Millions of us are living 30 years longer than we did a hundred years ago, and the data suggest that just in my lifetime we've been given a 14-year bonus in productive activity. Our species is experimenting with lifespan. Here we are playing in overtime, with damn few dentures, more health and energy than any cohort our age ever had. But our bodies wear down and cramp up, aggravating reminders that the whistle will soon blow to end the game. We tense up with anxiety and nocturnal panic, wake from nightmares at 2:29a.m., roused by fear-moved bowels, fall into depression, lose concentration and turn edgy each time memory hides a name or a fact just when we have to have it.

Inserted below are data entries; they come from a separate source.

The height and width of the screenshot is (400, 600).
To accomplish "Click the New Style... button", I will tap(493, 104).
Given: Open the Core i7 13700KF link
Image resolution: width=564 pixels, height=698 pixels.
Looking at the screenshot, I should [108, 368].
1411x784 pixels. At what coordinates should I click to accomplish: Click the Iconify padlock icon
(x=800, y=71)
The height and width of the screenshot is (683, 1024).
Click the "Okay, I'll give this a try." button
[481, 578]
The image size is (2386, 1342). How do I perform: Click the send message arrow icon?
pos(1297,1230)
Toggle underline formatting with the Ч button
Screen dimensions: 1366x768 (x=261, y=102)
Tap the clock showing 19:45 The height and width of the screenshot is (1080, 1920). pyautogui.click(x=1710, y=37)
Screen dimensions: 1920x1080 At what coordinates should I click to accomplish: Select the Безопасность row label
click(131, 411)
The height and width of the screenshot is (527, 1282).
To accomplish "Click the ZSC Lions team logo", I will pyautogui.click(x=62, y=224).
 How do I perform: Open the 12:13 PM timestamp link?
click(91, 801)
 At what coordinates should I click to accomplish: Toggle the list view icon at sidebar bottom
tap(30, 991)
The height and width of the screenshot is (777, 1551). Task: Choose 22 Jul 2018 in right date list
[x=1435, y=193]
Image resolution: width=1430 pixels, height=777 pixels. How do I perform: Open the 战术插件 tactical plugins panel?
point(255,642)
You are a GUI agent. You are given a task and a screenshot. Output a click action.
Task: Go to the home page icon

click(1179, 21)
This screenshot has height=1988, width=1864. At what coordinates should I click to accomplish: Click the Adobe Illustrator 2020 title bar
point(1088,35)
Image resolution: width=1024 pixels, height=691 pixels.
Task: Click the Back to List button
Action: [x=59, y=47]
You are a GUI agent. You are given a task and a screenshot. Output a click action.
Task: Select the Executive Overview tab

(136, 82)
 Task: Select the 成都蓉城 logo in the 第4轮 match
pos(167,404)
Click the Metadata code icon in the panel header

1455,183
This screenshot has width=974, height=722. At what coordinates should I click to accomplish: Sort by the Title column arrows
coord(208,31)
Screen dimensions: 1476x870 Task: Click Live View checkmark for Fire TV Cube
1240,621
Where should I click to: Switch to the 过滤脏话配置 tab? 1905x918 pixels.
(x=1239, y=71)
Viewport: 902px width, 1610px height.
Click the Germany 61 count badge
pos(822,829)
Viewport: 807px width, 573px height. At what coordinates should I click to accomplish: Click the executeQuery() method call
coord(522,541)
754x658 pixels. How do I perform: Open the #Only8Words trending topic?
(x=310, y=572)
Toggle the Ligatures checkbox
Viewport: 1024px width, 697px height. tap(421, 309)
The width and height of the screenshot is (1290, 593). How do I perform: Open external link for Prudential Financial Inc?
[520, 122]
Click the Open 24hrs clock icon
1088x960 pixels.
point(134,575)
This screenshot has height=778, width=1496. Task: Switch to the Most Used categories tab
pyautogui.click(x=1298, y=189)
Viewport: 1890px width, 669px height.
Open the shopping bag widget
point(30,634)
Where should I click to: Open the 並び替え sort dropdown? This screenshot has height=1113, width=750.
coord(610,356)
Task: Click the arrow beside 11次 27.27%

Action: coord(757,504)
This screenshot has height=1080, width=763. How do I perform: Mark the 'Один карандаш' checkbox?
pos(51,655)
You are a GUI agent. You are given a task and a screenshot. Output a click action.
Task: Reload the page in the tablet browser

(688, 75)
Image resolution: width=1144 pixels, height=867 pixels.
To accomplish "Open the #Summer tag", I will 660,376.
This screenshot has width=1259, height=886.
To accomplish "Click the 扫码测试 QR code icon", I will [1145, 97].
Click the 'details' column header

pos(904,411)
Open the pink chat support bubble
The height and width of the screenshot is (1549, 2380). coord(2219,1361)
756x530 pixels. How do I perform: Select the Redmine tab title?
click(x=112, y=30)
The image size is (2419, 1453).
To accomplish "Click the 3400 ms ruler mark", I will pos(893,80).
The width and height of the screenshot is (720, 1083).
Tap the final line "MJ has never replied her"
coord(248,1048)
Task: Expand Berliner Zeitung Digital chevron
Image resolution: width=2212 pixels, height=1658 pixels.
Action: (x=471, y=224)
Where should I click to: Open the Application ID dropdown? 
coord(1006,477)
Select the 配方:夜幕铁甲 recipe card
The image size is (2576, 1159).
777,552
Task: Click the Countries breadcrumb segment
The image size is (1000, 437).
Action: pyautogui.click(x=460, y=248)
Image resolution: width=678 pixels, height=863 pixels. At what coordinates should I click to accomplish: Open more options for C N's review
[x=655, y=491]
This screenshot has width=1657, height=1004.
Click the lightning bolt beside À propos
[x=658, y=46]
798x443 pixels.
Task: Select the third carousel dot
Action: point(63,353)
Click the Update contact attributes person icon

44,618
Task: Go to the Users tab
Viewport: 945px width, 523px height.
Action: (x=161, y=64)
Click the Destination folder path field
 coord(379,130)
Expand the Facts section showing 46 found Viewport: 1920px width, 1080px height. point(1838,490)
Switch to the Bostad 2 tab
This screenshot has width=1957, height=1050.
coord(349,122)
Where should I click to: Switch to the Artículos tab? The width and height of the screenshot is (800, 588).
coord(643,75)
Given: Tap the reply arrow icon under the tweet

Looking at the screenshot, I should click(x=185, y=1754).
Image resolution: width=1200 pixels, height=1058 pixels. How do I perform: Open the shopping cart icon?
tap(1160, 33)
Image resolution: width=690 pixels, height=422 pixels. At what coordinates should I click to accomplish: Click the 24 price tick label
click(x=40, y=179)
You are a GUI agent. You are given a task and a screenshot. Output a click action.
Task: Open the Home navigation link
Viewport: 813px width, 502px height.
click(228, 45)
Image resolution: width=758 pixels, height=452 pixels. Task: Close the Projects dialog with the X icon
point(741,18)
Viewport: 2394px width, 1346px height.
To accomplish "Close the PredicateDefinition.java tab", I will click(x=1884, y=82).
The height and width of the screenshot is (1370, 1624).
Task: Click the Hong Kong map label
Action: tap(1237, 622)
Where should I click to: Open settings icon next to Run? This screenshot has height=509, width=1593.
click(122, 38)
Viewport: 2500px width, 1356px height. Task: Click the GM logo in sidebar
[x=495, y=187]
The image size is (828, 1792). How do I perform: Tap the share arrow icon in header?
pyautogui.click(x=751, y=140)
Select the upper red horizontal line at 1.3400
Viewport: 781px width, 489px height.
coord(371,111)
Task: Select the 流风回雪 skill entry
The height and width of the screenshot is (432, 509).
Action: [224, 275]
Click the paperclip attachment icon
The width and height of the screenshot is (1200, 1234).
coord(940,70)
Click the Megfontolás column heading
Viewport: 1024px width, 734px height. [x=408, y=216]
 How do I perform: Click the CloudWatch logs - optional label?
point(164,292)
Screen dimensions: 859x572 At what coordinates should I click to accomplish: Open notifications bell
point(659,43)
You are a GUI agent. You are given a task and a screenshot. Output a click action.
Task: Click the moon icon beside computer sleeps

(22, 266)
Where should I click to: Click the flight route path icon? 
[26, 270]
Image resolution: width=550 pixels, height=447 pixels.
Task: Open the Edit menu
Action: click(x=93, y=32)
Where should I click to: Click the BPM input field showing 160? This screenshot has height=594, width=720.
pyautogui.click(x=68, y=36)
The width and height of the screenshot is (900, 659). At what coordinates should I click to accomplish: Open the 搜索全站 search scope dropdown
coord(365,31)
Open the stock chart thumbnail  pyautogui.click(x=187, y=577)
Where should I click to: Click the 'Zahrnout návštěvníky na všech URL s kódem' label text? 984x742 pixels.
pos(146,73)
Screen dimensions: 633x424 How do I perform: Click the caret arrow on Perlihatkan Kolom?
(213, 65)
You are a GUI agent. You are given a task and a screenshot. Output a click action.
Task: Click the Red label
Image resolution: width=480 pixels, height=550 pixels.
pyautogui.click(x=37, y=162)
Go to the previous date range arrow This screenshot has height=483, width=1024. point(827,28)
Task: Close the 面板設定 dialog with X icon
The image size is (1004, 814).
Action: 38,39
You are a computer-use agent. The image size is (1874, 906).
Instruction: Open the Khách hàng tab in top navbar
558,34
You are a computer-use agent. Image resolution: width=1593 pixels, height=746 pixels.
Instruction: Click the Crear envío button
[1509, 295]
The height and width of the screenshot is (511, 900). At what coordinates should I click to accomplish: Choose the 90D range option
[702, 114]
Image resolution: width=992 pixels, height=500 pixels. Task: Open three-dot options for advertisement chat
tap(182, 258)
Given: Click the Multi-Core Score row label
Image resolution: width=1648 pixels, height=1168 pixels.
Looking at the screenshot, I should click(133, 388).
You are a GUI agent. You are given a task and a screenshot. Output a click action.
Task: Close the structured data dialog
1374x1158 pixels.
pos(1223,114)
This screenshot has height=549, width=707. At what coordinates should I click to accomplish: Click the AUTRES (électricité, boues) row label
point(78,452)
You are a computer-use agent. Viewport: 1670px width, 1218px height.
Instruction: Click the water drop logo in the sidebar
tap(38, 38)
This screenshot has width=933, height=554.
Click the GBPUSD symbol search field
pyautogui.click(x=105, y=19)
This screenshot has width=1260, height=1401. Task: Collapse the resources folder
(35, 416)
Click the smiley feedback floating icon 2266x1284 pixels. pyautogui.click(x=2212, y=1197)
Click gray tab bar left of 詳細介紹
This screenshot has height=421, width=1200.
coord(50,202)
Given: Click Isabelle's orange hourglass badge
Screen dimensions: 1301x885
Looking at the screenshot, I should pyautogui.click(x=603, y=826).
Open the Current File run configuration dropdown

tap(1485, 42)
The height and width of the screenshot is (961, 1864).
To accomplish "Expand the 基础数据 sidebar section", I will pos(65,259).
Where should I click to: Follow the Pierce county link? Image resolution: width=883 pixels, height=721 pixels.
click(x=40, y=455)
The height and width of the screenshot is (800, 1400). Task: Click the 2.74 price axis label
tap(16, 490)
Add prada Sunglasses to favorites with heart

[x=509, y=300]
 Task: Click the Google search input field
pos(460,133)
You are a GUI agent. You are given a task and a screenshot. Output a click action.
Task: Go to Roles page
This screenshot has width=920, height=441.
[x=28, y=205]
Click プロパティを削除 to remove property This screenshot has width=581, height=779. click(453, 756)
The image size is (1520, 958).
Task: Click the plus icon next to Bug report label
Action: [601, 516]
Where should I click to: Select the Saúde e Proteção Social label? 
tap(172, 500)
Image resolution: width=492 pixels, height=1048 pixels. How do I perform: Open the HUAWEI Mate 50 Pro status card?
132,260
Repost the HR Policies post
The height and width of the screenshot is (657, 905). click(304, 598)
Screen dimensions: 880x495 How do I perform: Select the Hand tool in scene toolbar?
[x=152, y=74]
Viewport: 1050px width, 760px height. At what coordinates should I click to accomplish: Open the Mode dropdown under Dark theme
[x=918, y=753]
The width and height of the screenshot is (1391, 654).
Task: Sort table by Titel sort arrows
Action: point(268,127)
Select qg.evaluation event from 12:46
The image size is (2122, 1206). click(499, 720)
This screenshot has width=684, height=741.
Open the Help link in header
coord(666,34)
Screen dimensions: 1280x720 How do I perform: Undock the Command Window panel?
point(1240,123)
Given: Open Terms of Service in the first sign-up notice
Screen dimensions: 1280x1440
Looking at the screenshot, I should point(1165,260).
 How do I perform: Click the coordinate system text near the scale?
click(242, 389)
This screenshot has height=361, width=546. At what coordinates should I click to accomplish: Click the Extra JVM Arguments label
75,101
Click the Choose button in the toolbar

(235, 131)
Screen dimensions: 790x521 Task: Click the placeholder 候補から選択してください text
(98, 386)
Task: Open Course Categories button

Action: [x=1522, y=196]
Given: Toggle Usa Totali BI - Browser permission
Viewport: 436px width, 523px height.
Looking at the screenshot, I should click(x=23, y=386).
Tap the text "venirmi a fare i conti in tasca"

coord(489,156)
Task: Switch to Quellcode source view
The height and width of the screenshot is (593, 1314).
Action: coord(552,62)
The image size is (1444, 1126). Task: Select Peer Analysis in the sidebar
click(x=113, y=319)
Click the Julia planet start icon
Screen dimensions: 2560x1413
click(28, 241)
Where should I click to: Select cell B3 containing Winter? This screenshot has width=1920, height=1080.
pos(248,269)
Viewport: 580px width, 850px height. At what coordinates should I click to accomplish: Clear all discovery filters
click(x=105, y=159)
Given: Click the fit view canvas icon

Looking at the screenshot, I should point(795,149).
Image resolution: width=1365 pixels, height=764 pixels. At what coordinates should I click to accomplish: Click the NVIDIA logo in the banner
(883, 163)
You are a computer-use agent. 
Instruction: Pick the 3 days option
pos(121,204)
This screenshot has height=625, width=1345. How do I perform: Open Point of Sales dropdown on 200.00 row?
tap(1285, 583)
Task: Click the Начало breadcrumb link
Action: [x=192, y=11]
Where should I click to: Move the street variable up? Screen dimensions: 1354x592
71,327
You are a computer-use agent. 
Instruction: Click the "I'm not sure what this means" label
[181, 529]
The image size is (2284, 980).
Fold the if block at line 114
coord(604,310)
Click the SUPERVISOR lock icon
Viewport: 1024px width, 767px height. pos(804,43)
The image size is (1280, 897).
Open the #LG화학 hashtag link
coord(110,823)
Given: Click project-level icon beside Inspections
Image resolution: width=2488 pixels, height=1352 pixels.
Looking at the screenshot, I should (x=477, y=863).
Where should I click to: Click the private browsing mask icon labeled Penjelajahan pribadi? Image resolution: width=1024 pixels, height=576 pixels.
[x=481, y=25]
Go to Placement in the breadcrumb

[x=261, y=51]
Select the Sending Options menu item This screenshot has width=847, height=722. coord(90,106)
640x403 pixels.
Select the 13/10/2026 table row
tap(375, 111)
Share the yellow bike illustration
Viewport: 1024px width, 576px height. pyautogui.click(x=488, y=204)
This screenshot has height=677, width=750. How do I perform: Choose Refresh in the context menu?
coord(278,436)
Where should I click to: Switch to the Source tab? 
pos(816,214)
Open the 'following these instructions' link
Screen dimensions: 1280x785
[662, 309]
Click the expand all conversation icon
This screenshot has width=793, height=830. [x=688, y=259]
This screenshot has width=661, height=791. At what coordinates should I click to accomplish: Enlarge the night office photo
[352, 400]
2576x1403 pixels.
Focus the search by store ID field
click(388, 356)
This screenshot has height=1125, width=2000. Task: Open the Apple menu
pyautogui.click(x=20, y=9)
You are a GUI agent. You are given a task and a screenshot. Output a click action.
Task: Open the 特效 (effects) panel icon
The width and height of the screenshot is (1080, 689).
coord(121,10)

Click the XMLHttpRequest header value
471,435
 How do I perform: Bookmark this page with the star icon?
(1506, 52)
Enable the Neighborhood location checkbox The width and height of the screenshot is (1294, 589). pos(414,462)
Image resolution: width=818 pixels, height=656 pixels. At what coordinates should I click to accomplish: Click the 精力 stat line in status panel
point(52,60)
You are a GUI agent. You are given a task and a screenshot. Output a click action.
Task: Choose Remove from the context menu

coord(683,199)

So we have to turn tombstone terrors into creative energy, urges Cohen. We start to get liberated, if ever, only by a "dramatic, though often overlooked, change in the way we think about death." Shifting from the abstract to the concrete, death changes "from something that happens to something that will happen." Only when we look death in the eye--whatever words work for you--and come to terms with our mortality do we discover a creative new freedom, Cohen reports. As the founding director of the National Institute of Mental Health's Institute for Aging, he's looked into cases enough to dig out the subtle stuff buried under death denials. That's why the book pays off solidly on the promise of its subtitle: Awakening Human Potential in the Second Half of Life.

My heart attack last June didn't teach me much. No life review, no out-of-body trip. Five days in intensive care, plus months of healthy-heart coaching, took me back into the health movement I'd helped found with American Health magazine back in 1982. Raised on Kentucky ham and fried chicken, I've become a 76-year-old body puritan reduced to tofu and swimming a mile a day, slowly, behind the white-haired ladies. Survival became the only absolute. The ruthless concentration it takes to write anything, or do most things, became a form of original sin, a dirty ego. So what was life good for?

Cohen's third chapter, "Transition and Transformation," took me into flashback memories of World War II when I was a forward observer from Omaha Beach to Bastogne, and went on to witness the liberation of Ohrdruf, a concentration camp. I learned to "go out dead" when I knew, without quibble, that the odds on coming back were thinner than I was. By letting go, not hanging on to life, I fell into relaxation like a meditation response. That consciousness helped cut away the underbrush of life, set up a slouching nonchalance that eased me through magazine startups, high-risk projects and even race riots. But late in life, especially after a heart event, I lost my comfortable sense of mortality.

Data argue that we elders have easier access to our unconscious, to productive dreams, than most busy grown-ups. In Denial of Death, the classic by Ernst Becker, the author argued that most art, and indeed civilization itself, comes from our struggle to transcend our mortal limits. What I know is I'd lost my old humor partner, death, but with Cohen's help we're hanging out together again and we know that a workable idea or a good joke is more important than extended tofu.

T. George Harris is the former editor of Psychology Today, American Health, Harvard Business Review and Spirituality & Health.